Personal information
- Full name: James Ian McDowall
- Born: 9 December 1947 (age 78) Sutton Coldfield, Warwickshire, England
- Batting: Right-handed
- Role: Wicket-keeper

Domestic team information
- 1969–1973: Warwickshire
- 1969–1970: Cambridge University

Career statistics
| Competition | First-class | List A |
| Matches | 29 | 2 |
| Runs scored | 811 | 1 |
| Batting average | 16.89 | 1.00 |
| 100s/50s | –/2 | –/– |
| Top score | 89 | 1 |
| Balls bowled | – | – |
| Wickets | – | – |
| Bowling average | – | – |
| 5 wickets in innings | – | – |
| 10 wickets in match | – | – |
| Best bowling | – | – |
| Catches/stumpings | 50/3 | 4/– |
- Source: Cricinfo, 14 July 2012

= Jamie McDowall =

English cricketer

James Ian McDowall (born 9 December 1947) is a former English cricketer. McDowall was a right-handed batsman who fielded as a wicket-keeper.

Jamie McDowall was born at Sutton Coldfield, Warwickshire, and was educated at Rugby School and Fitzwilliam College, Cambridge. He made his first-class debut for Cambridge University against Nottinghamshire at Fenner's in 1969. He played first-class cricket for Cambridge University in 1969 and 1970, making a total of seventeen first-class appearances, the last of which came against Warwickshire. In his seventeen matches, he scored a total of 446 runs at an average of 14.86, with a high score of 62. This score was his only half century for the university and came against Leicestershire in 1969. He also took 26 catches and made a single stumping. He gained a Blue in cricket during his time at Cambridge.

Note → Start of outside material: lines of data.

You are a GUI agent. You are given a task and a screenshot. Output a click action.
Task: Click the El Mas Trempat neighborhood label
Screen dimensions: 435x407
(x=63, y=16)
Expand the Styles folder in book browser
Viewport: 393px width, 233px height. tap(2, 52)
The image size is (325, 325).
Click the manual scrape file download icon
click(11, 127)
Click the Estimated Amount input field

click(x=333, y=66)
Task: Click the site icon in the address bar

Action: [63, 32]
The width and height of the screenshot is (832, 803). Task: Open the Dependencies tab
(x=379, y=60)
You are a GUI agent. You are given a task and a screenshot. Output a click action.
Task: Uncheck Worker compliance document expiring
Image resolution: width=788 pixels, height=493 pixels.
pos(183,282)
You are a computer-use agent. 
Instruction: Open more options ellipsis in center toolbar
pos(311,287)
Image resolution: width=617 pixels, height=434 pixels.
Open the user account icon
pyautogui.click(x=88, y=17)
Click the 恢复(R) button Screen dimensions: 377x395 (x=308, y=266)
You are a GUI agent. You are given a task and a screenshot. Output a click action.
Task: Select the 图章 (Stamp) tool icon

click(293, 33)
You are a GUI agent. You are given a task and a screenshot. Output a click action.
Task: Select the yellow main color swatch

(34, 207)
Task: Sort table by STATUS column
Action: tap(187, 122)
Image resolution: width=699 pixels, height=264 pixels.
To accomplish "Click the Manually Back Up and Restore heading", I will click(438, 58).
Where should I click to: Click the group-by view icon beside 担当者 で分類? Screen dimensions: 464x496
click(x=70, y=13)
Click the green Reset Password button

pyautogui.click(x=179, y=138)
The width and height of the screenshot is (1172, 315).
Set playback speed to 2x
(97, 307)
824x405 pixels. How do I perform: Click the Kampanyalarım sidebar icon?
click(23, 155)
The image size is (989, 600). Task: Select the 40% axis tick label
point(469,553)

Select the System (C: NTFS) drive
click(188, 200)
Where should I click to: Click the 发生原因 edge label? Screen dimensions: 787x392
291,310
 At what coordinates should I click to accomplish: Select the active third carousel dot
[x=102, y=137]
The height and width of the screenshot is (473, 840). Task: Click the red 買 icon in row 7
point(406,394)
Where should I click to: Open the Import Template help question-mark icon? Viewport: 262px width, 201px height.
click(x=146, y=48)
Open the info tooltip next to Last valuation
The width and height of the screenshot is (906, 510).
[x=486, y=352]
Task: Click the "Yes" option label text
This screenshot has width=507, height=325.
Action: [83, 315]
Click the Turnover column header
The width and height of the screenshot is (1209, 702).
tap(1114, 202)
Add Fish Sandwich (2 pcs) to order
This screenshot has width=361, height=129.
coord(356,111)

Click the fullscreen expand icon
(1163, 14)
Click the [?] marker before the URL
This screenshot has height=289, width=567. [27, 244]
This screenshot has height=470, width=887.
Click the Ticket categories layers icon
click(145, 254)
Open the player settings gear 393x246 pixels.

It was also in 1969 that he made his debut for Warwickshire in a first-class match against Somerset in the County Championship at Clarence Park, Weston-super-Mare. He made eleven further first-class appearances for Warwickshire, the last of which came against Lancashire in the 1973 County Championship. In his twelve first-class appearances for the county, he scored 365 runs at an average of 20.27, with a high score of 89. This score was his only half century for Warwickshire and came against Oxford University in 1973. He also took 24 catches and made 2 stumpings. McDowall also made two List A appearances for Warwickshire in the 1973 John Player League against Middlesex and Somerset. The presence of first choice wicket-keeper Alan Smith in the Warwickshire side limited his appearances in the first eleven. He left Warwickshire at the end of the 1974 season.

He later served in various positions in Warwickshire's administration.